Hounded by Hesed - Psalm 23:6
It is always good to be reminded of God’s grace. There are few better places in the Bible to go to study this than the cherished twenty-third psalm.
The goodness and mercy spoken of in Psalm 23 verse 6 has been explained by some as two sheepdogs rounding up and following the flock. The original text of this poem, however, uses a very picturesque verb – it signifies pursuit, and can even mean persecute.
Surely goodness and mercy shall follow me all the days of my life, and I shall dwell in the house of the LORD forever - Psalm 23:6
Perhaps it for this reason that the earliest Greek translation of the Bible, known as the Septuagint, translates the Hebrew verb by a term that is used in the New Testament to describe the actions of the Saul of Tarsus – he hounded out the Christians, dragged them from their homes, threw them into gaol and would not let them escape.
It is for these reasons, I suggest, that a better way to picture the goodness and mercy in this psalm is to see them not as sheepdogs but as hound-dogs in pursuit. Like the same way bloodhounds chase foxes, goodness and mercy track the scent of God’s sheep, and follow hard the LORD’s flock, until they find them out, to overtake them with love.
Perhaps rather than bloodhounds, a friendly Labrador is closer to the mark – when these dogs overtake us, they practically lick us to death with divine love, so that there is no place, time or circumstance in the life of true believers, when saints are out-of-sight, or beyond the reach, of the goodness and mercy of God.
Goodness and mercy are probably to be taken together as a single idea – God’s good mercy or the LORD’s merciful goodness.
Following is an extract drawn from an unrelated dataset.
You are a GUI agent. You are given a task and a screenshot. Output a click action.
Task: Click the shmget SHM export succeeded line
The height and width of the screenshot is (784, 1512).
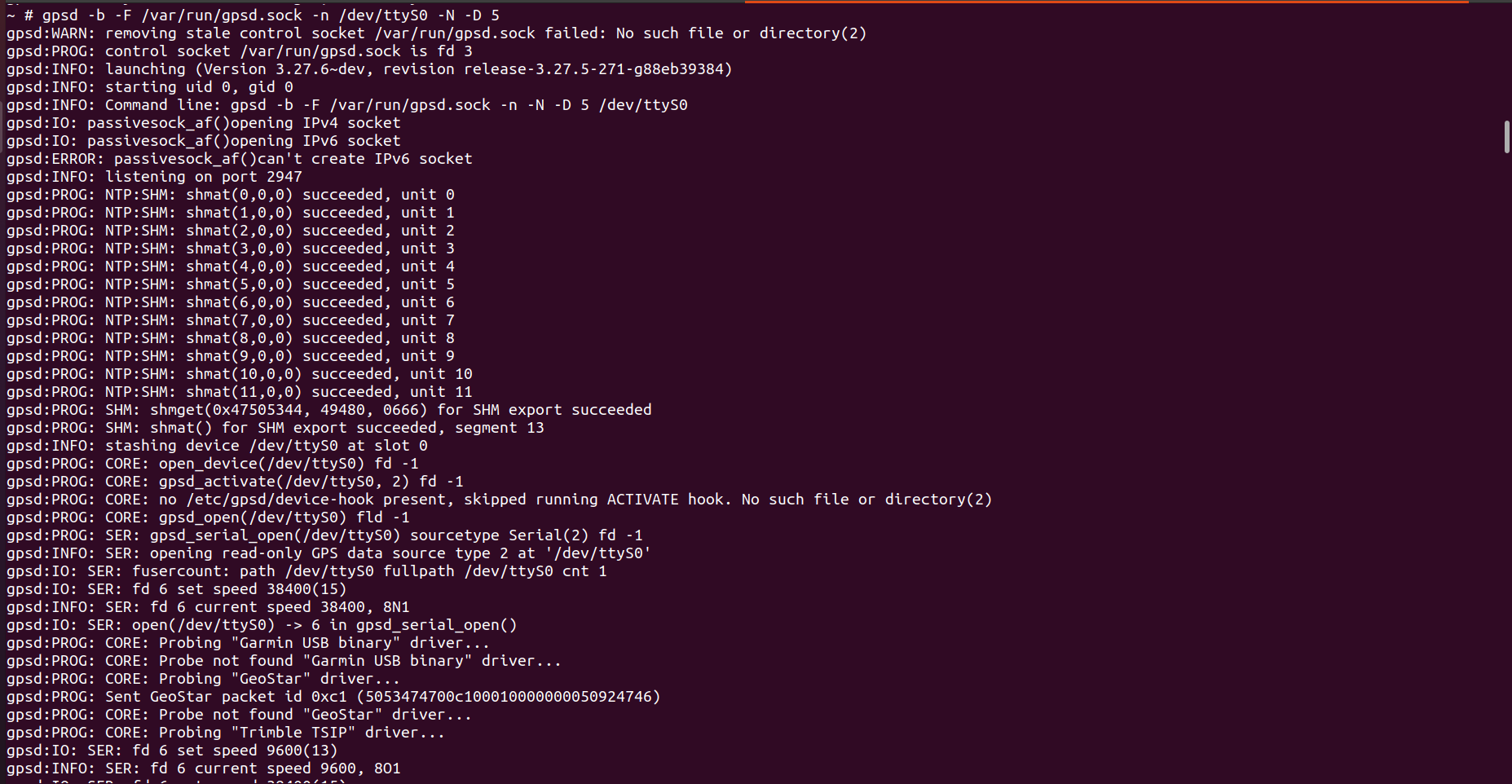coord(329,410)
The phrase sums up all the Covenant blessing of God, promised in the Old Testament, and purchased by Christ’s blood.
So whether we walk in sickness, sorrow or suffering, or emerge from dark valleys into bright, open, sunny meadows, we never can escape God’s hot pursuit of love.
I guess we can see this as the Old Testament’s own version of what the New Testament states in slightly different terms in Romans chapter 8:35-39.
Who shall separate us from the love of Christ? Shall tribulation, or distress, or persecution, or famine, or nakedness, or danger, or sword? As it is written, "For your sake we are being killed all the day long; we are regarded as sheep to be slaughtered." No, in all these things we are more than conquerors through him who loved us. For I am sure that neither death nor life, nor angels nor rulers, nor things present nor things to come, nor powers, nor height nor depth, nor anything else in all creation, will be able to separate us from the love of God in Christ Jesus our Lord - Romans 8:35-39 ESV
We may be in despair, debilitated, distressed, distracted or even facing death. Indeed we may be exhausted or isolated nursing beloved relatives. We may even be perched in vigil at the bedside of a terminally ill parent: but whatever the case, child of God, dearly loved, be very sure of this: no-one, nothing and nowhere can create any conceivable circumstance that will drive a wedge between us and the hotly-pursuing love of God in Christ.